- **Task to carry out**
The lines to copy from the listing below are those that contain the string "will".

- **Data shown**
══════
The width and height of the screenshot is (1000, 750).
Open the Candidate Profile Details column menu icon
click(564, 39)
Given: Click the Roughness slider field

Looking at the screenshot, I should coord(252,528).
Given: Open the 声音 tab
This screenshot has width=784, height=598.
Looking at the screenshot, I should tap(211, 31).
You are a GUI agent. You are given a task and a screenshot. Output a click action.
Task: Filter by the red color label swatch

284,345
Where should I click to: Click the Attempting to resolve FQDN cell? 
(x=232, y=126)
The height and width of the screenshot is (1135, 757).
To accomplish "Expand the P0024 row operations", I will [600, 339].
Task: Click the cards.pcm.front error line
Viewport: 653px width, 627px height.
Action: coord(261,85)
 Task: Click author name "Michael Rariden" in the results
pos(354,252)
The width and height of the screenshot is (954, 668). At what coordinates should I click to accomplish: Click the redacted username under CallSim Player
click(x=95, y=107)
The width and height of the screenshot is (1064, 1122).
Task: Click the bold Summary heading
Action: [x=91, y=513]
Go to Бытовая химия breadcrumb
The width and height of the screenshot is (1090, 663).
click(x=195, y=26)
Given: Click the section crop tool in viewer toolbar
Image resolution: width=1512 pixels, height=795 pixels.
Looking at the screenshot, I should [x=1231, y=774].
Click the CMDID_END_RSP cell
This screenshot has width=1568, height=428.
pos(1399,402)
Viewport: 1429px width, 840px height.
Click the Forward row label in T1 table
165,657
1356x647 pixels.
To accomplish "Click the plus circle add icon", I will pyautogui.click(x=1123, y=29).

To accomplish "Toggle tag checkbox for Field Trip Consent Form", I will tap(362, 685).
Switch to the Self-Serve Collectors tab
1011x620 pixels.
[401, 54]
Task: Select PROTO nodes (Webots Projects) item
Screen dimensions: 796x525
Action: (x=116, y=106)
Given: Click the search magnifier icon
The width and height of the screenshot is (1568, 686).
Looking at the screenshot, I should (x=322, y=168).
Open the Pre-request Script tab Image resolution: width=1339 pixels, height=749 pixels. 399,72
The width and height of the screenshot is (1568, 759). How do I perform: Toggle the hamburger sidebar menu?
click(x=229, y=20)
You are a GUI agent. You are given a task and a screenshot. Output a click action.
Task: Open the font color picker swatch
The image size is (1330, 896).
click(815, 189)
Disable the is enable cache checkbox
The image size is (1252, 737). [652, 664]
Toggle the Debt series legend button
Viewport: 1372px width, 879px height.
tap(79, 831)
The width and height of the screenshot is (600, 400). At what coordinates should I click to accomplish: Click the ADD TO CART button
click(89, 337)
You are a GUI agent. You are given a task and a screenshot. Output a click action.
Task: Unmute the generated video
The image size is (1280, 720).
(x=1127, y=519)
══════
- **Answer to this problem**
To accomplish "Expand the P0024 row operations", I will [600, 339].
To accomplish "Click the plus circle add icon", I will pyautogui.click(x=1123, y=29).
To accomplish "Toggle tag checkbox for Field Trip Consent Form", I will tap(362, 685).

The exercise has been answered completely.